=== Begin Enclosure ===
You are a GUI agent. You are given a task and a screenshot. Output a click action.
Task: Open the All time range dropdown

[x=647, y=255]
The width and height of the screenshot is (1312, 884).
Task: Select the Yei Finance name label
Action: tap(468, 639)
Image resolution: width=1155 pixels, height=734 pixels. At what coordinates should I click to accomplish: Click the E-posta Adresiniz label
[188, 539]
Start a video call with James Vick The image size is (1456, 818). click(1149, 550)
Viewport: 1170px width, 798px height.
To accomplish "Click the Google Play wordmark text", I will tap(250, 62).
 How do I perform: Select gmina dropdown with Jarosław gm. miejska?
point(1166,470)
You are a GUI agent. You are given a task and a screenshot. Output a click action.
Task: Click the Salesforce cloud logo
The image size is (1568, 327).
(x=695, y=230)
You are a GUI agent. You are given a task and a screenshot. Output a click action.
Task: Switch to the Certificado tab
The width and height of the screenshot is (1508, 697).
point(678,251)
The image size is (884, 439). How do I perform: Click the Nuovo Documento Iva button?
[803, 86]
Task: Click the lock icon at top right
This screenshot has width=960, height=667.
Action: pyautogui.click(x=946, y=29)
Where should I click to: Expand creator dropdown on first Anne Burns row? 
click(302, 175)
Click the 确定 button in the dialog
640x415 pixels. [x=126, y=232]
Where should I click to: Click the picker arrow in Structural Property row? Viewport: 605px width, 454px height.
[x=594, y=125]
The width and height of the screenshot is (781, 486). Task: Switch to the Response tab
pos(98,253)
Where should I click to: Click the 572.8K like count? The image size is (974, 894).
=== End Enclosure ===
* _What is needed_
All of the data above is to be transcribed without alteration.

* _Solution below_
You are a GUI agent. You are given a task and a screenshot. Output a click action.
Task: Open the All time range dropdown

[x=647, y=255]
The width and height of the screenshot is (1312, 884).
Task: Select the Yei Finance name label
Action: tap(468, 639)
Image resolution: width=1155 pixels, height=734 pixels. At what coordinates should I click to accomplish: Click the E-posta Adresiniz label
[188, 539]
Start a video call with James Vick The image size is (1456, 818). click(1149, 550)
Viewport: 1170px width, 798px height.
To accomplish "Click the Google Play wordmark text", I will tap(250, 62).
 How do I perform: Select gmina dropdown with Jarosław gm. miejska?
point(1166,470)
You are a GUI agent. You are given a task and a screenshot. Output a click action.
Task: Click the Salesforce cloud logo
The image size is (1568, 327).
(x=695, y=230)
You are a GUI agent. You are given a task and a screenshot. Output a click action.
Task: Switch to the Certificado tab
The width and height of the screenshot is (1508, 697).
point(678,251)
The image size is (884, 439). How do I perform: Click the Nuovo Documento Iva button?
[803, 86]
Task: Click the lock icon at top right
This screenshot has width=960, height=667.
Action: pyautogui.click(x=946, y=29)
Where should I click to: Expand creator dropdown on first Anne Burns row? 
click(302, 175)
Click the 确定 button in the dialog
640x415 pixels. [x=126, y=232]
Where should I click to: Click the picker arrow in Structural Property row? Viewport: 605px width, 454px height.
[x=594, y=125]
The width and height of the screenshot is (781, 486). Task: Switch to the Response tab
pos(98,253)
Where should I click to: Click the 572.8K like count? The image size is (974, 894).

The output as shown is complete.